From zero to hero, 2 iOS Apps in 101 days

Subtitle: how a full-time corporate employee with no computer science background did it

English is not my first language, I’ll just skip my life story which is not that interesting anyway, and go straight to the point. In short, I managed to learned iOS development in my spare time from scratch and successfully released two iOS Apps to the App Store in 101 days. This is yet another experience sharing article hopefully could help others out there like me.

The Motivation

Before you step on this path, ask yourself, if there’s anything you would like to build, or a problem to solve, if the answer is no, then obviously you’re not ready, there’s plenty of other fun things to do instead of spending 2 hours everyday after work to try to learn something which you got nowhere to apply.

Take my very first app for example, before I started earlier this year, I had been bothered by one problem at work, basically, part of my job is to do inventory check at the end of each month, what we did was either to print out the excel spreadsheet or to carry the laptop with us, wouldn’t it be dreamy if I could stick the inventory data into my be loved iPhone, I tried several apps out there, found no one fits my needs, how about to take the control, to scratch my own itch, that’s how the whole journey started for me. And 70 days later, Inventory Todo came to this world.

The Knowledge

Learn the basics in the first 20 hours then Google your way out.

Josh Kaufman gave a TED talk about the first 20 hours — how to learn anything, if you haven’t watch it, go do that.
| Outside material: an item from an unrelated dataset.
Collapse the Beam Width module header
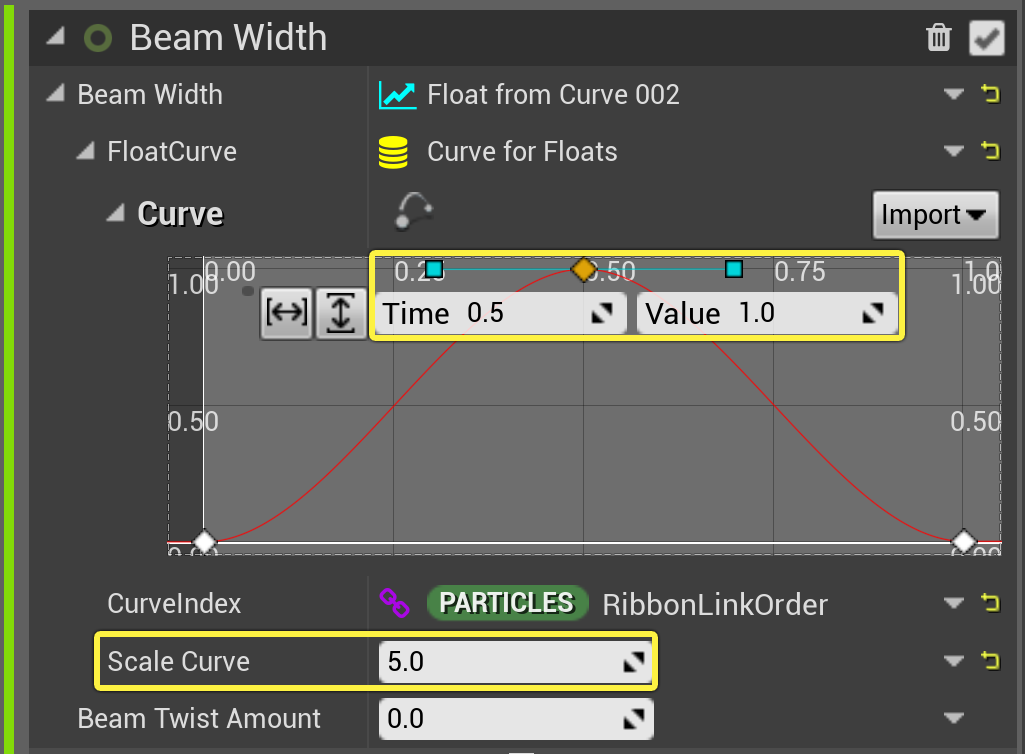[x=56, y=36]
How I applied it was to learn as much basics as you can when you first started, when you still believe possibilities are limitless, when you have not yet second doubt yourself.

Once you got down the basics, start working on your ideas right away, even if there’s still some features you’re not so sure about how to implement, you have to face the fact that you will never be able to learn everything, so start applying what you just learned to your ideas or real world problems when they’re still fresh. Because of the vibrant growth of iOS development community in the past years, people around the world had already asked pretty much every possible question you may have while building your app, the cumulated online knowledge base (of course I’m talking about stackoverflow) is tremendous, and they’re just a Google away.

The Fuel

There’s another interesting TED talk, Keep your goals to yourself given by Derek Sivers. But I live in a time that sharing is so easy, and I want to share, how am I able to do that without blowing off my goal? I gathered bunch of people to watch every step I took heading toward my goal.
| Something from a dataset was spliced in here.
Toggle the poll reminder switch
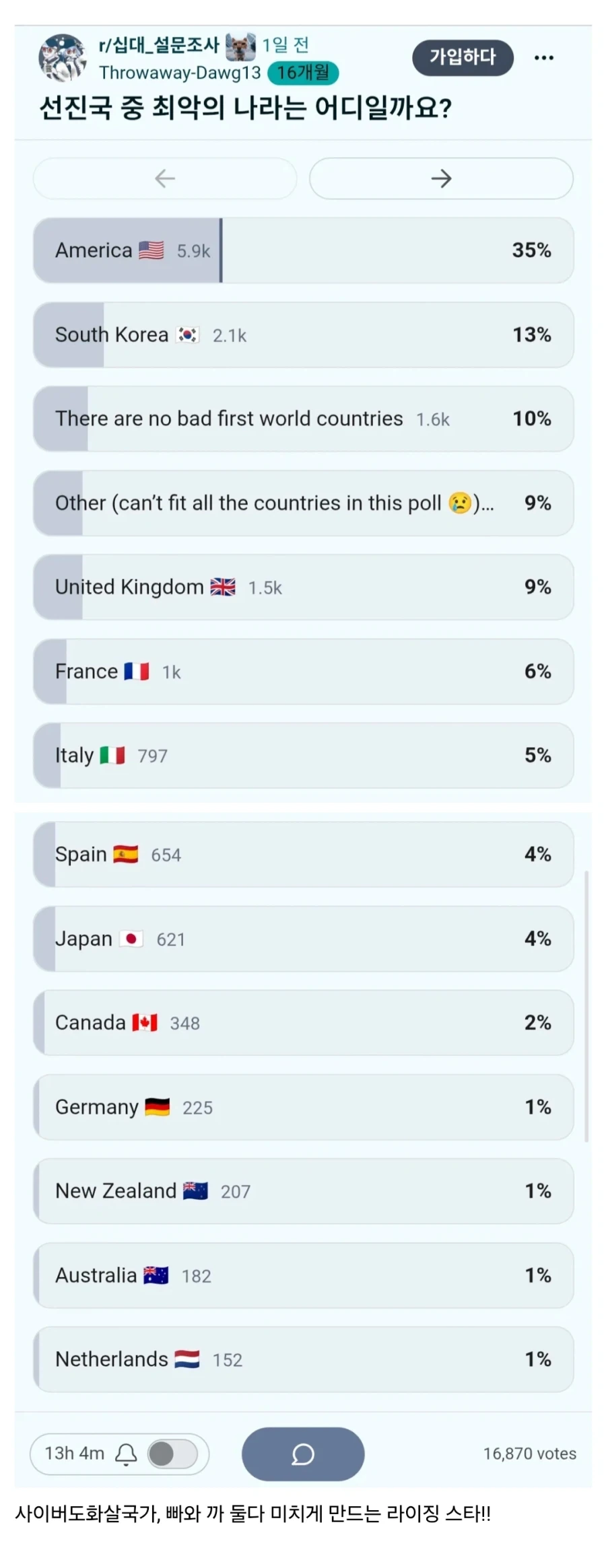This screenshot has height=1568, width=606. (x=172, y=1454)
I created a online study group at one of the local web forum where I would post one post each day to share the progress I made that day, and I had 100+ study pal joined that group, it’s not really a active study group I admit, I owned 99% of the posts there, and barely anyone ever commented on my post, but, it gives me some sense of responsibility, that’s what it stopped me every time I want to give up, I told myself, there’s 100+ people out there watching you (not really probably, but I trick myself to believe so : ), and you don’t want to let them down.

End of this article

Today is the 101 days mark since I started, and my second app, Tumblr Album, a Tumblr photo album app with pass code feature hit the App Store this morning.

It’s been such a rewarding experience for me in the past 101 days, I had so much fun in the process of making my app, to turn my ideas into reality, the app I built may potentially help the 800+ people who downloaded Inventory Todo to print less papers to get their job done.

To make a difference, one app at a time.

This is the end of this article, but not the end of my programming / problem-solving journey.